The ‘duty’ doesn’t mean a whole lot. It just means TS have to make a token effort to enforce the law. It does not set a minimum standard or make the TS do anything. If the law started set minimum standards then chances are the Govt would have to provide a lot more funding to meet the standard – and they don’t want that.
Every law was obviously brought in for a reason but the issue it deals with may not be a priority for enforcement. That does not mean it is not a valid law. Having the law there means it can be used if and when necessary.

=======================
The Courts rarely, in my experience, award costs to the council – so any prosecution of a large supermarket is unlikely to result in the recovery of ALL of the costs in bringing the case.

26/04/12 @ 19:45
Comment from: A Trading Standards Officer [Visitor]
A Trading Standards Officer

Just to add…

There are some laws that some TS don’t enforce too much because they are, shall we say politically sensitive.

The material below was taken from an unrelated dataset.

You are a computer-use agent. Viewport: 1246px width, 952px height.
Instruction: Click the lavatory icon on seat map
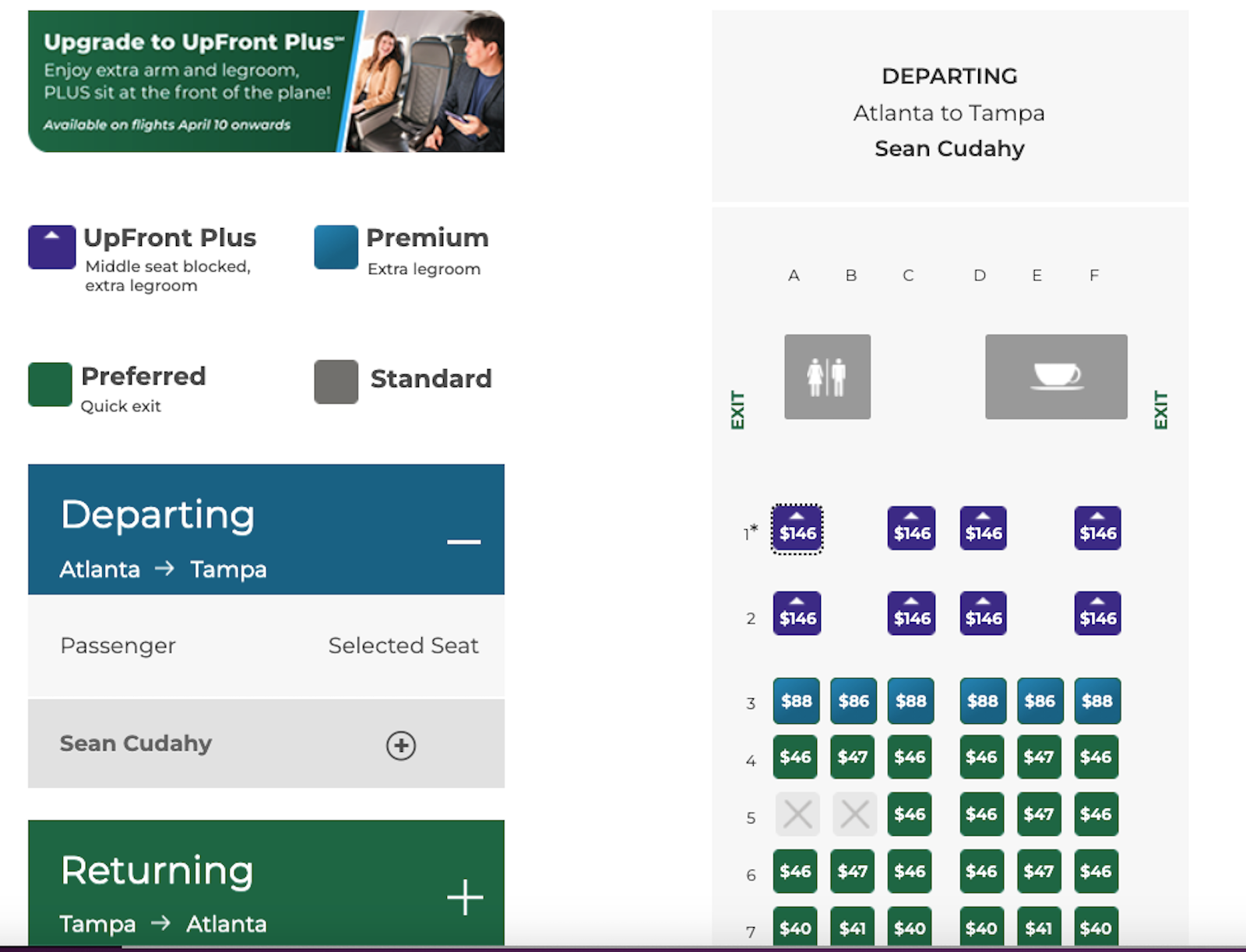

One of them is enforcing the requirement for metric weights. You might have seen all the (stupid) backlash about the EU forcing the UK to go metric and a number of very public stories demonising councils. Therefore some TS departments shy away from approaching the subject - not ideal when you consider weights and measures is a foundation of trade and indeed the origin of trading standards.

IMO it should be enforced vigorously, but its not.

Another one is excess packaging. People like to moan about excess packaging on food. There are actually some laws TS can use to reduce packaging - but you can imagine the stories about councils wasting taxpayers money on a court case trying to get Cadburys to reduce the packaging on their easter eggs.

People like to whinge about things like excess packaging but when it comes down it, I bet a lot of people owuldn;t support a lot of resources being spent battling it.